9.1.07

Dia do Fico!


Hoje, no Brasil, festeja-se o "dia do Fico". Dom Pedro, num dos seus momentos de euforia, teria dito: - "Se é para o bem de todos e felicidade geral da nação, eu estou pronto. Diga ao povo que eu fico." Ai que saudades da minha querida professora Mara Pflug, lá dos idos anos 70. Ela era uma mulher loira, grande e alegre, que sempre tinha suas aulas muitíssimo bem preparadas. Cofesso que fui marcado por sua postura pedagógica no então "Colégio Estadual Ernesto Alves de Oliveira" de Santa Cruz do Sul. Ai que saudades do Rodolfo, do Flávio, da Madalena, da Nilce, do Newton, da Eva e da Liane, colegas com os quais cresci estudando lá em frente ao quartel e, depois, na descida da Avenida Independência, na Várzea.


Interessante como guardo este dia 9 de janeiro tão timbrado na memória. Foi há 16 anos atrás que chegamos à Florianópolis de "mala e cuia" - o Daniel, o Áquila a Valmi e eu. De repente, o caminhão de mudaças do "seu Irineu" encostou num dos primeiros sobrados, à direita de quem sobe o Morro da Cruz, na rua José Boiteux. Nossos olhos viam e registravam tudo. Tínhamos vindo da interiorana Cruz Alta e estávamos cheios de muito sotaque gauchesco na bagagem.


Imagino que o pessoal da "Ilha" muito se deliciou com nosso jeito de falar. Vínhamos marcados pelas cores de um pastorado extremamente engajado. E ali, na beirada do mar, estávamos sendo chamados a nos envolver prioritariamente com jovens.
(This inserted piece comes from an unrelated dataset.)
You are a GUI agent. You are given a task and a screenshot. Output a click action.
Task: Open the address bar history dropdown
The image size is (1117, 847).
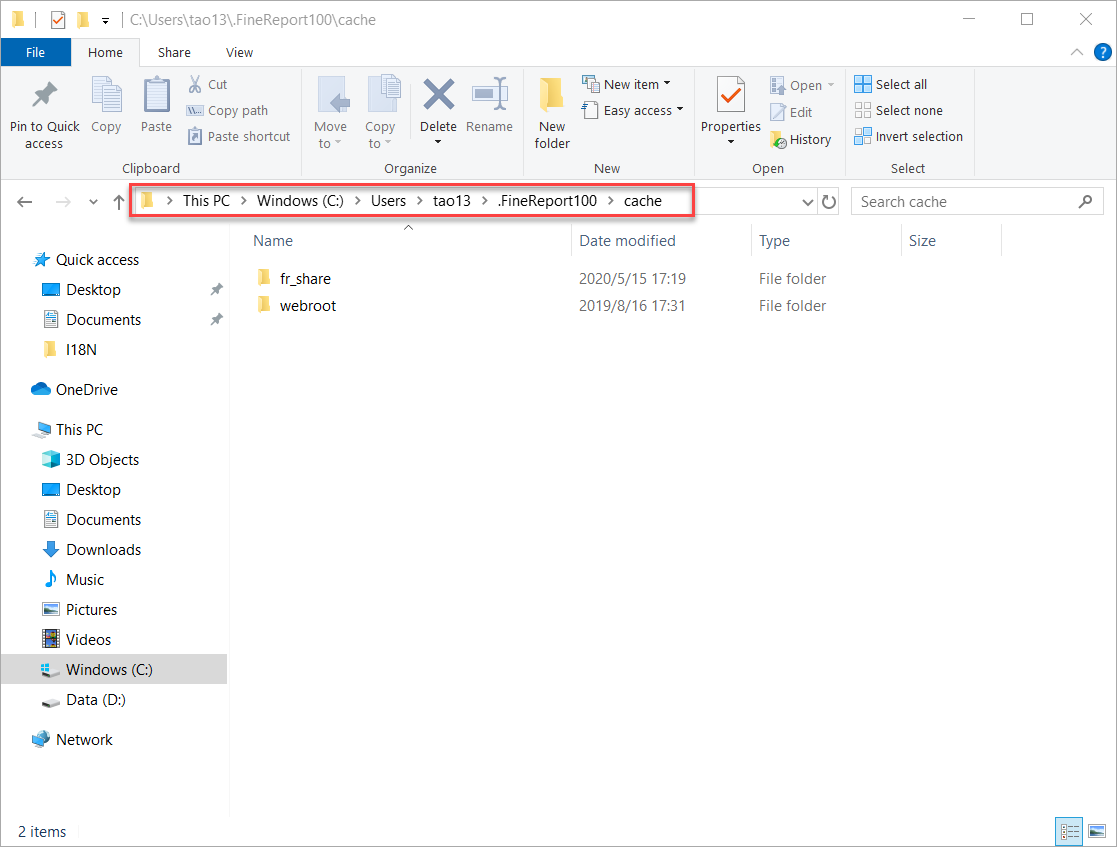tap(808, 201)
Lá se vai uma década e meia de lembranças. Momentos que não saem da minha cabeça.


Hoje, em 2007, estamos com nossas duas malas repletas dos possíveis 20 kg que poderemos levar, pronta. Mais alguns compromissos e embarcaremos de volta ao Brasil. No nossos coração ficará o perfil de tanta gente querida que aqui vimos e com as quais nos envolvemos. É momento de embarcarmos noutra etapa. Aliás, de quantas etapas é mesmo a nossa vida?... Vou para Joinville cheio de esperanças. Vou marcado pelo "Cântico da Maria" (Lucas 1, 46-55). Olhando para bem dentro de mim, não carrego mínima dúvida. Deus continua usando gente menor como "ferramentas" para o embelezamento do seu "jardim".